Protests against the social attacks of the Renzi government have sharply increased recently. For example on Thursday, prior to departing for Paris, Renzi was met by two angry protest rallies within a couple of hours during a visit to Bologna. Hundreds demonstrated in front of the University of Bologna for decent-paying jobs, while at a factory called Granarola, the employees launched a two-hour strike during his visit in protest at his Jobs Act labour reform.
Similar protests take place virtually daily. The reason is the mounting economic distress of the working population, which particularly affects the youth and robs them of any prospects. According to official statistics, 44 percent of young people between 15 and 24—almost every second young person—are out of work.
Since Renzi took over government, employers’ associations have been demanding a much quicker implementation of economic reforms in the interest of big business. Renzi is utilising the Paris attack to integrate a whole layer of former left and radical politicians and journalists into the government’s right-wing policies.
One example is Paolo Gentiloni, the foreign minister. He only assumed this position a few weeks ago, succeeding Federica Mogherini who became the successor to Catherine Ashton at the EU. Gentiloni began his political career as a member of the radical left organisation Democrazia Proletaria, that later became a part of Rifondazione Communista (Refounded Communism).
Around 2001, he joined Renzi’s party, the bourgeois Catholic La Magherita. This party fused with the successor of the KPI, the Democratic Left, in 2007 to form the PD. In the Magherita faction, which has determined policy within the PD for some time, Gentiloni was a key follower of Renzi.

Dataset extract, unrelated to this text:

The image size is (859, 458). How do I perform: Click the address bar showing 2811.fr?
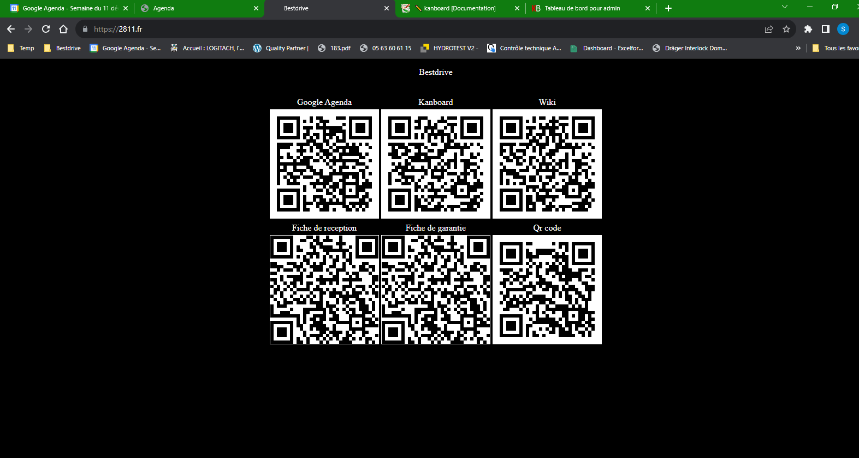point(382,29)
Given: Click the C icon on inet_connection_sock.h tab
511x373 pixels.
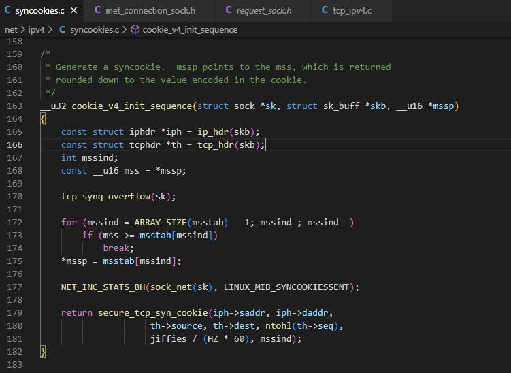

Gentiloni said on Thursday, after the attack in Paris, that one had to “move with full force” against the Islamic State in Iraq and Syria, and that “our problems cannot be resolved by not intervening.” In the same interview, Gentiloni boasted that Italian soldiers had been present in the Middle East for some time. Although they did not have their own mandate to fight, but would help the Kurds “in a thousand ways.”